Successive Projection for Solving Systems of Nonlinear Equations/Inequalities

TL;DR

This paper introduces a generic successive projection framework for solving large-scale systems of nonlinear equations and inequalities, extending classical projection methods and providing the first convergence proof for nonlinear cases.

Contribution

It develops a novel successive projection method with convergence guarantees for nonlinear and nonconvex systems, including new greedy strategies and theoretical convergence bounds.

Findings

Proves local linear convergence of the method for nonlinear systems.

Introduces two greedy projection strategies that accelerate convergence.

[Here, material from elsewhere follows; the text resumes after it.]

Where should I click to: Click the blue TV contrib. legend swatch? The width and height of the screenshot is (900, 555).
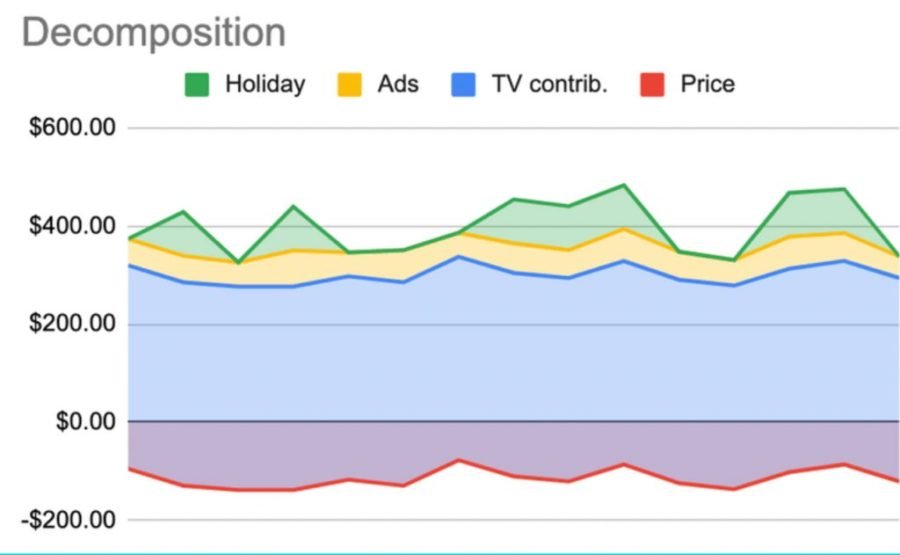(463, 84)
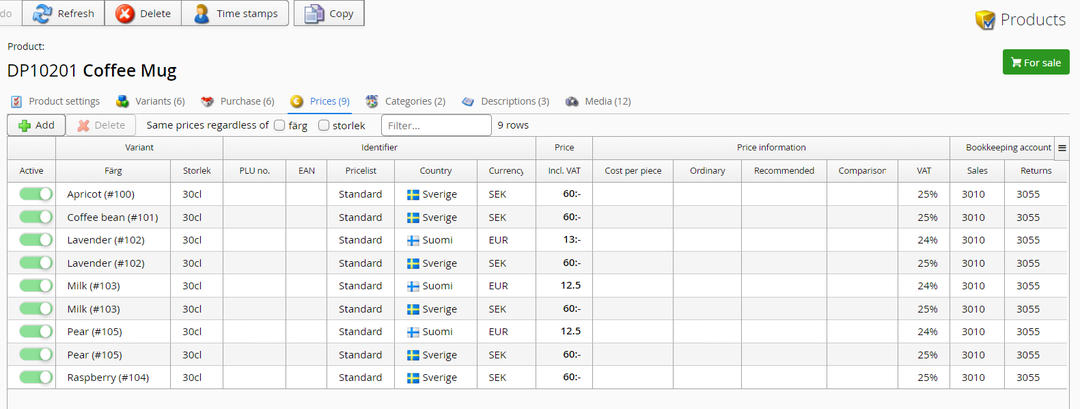Screen dimensions: 1080x409
Task: Add a new price row
Action: tap(37, 125)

Derives convergence rate bounds related to the Jacobian's Hoffman constants.

Abstract

Solving large-scale systems of nonlinear equations/inequalities is a fundamental problem in computing and optimization. In this paper, we propose a generic successive projection (SP) framework for this problem. The SP sequentially projects the current iterate onto the constraint set corresponding to each nonlinear (in)equality. It extends von Neumann's alternating projection for finding a point in the intersection of two linear subspaces, Bregman's method for finding a common point of convex sets and the Kaczmarz method for solving systems of linear equations to the more general case of multiple nonlinear and nonconvex sets. The existing convergence analyses on randomized Kaczmarz are merely applicable to linear case. There are no theoretical convergence results of the SP for solving nonlinear equations. This paper presents the first proof that the SP locally converges to a solution of nonlinear equations/inequalities at a linear rate. Our work establishes the convergence theory of the SP for the case of multiple nonlinear and nonconvex sets. Besides cyclic and randomized projections, we devise two new greedy projection approaches that significantly accelerate the convergence. Furthermore, the theoretical bounds of the convergence rates are derived. We reveal that the convergence rates are related to the Hoffman constants of the Jacobian matrix of the nonlinear functions at the solution. Applying the SP to solve the graph realization problem, which attracts much attention in theoretical computer science, is discussed.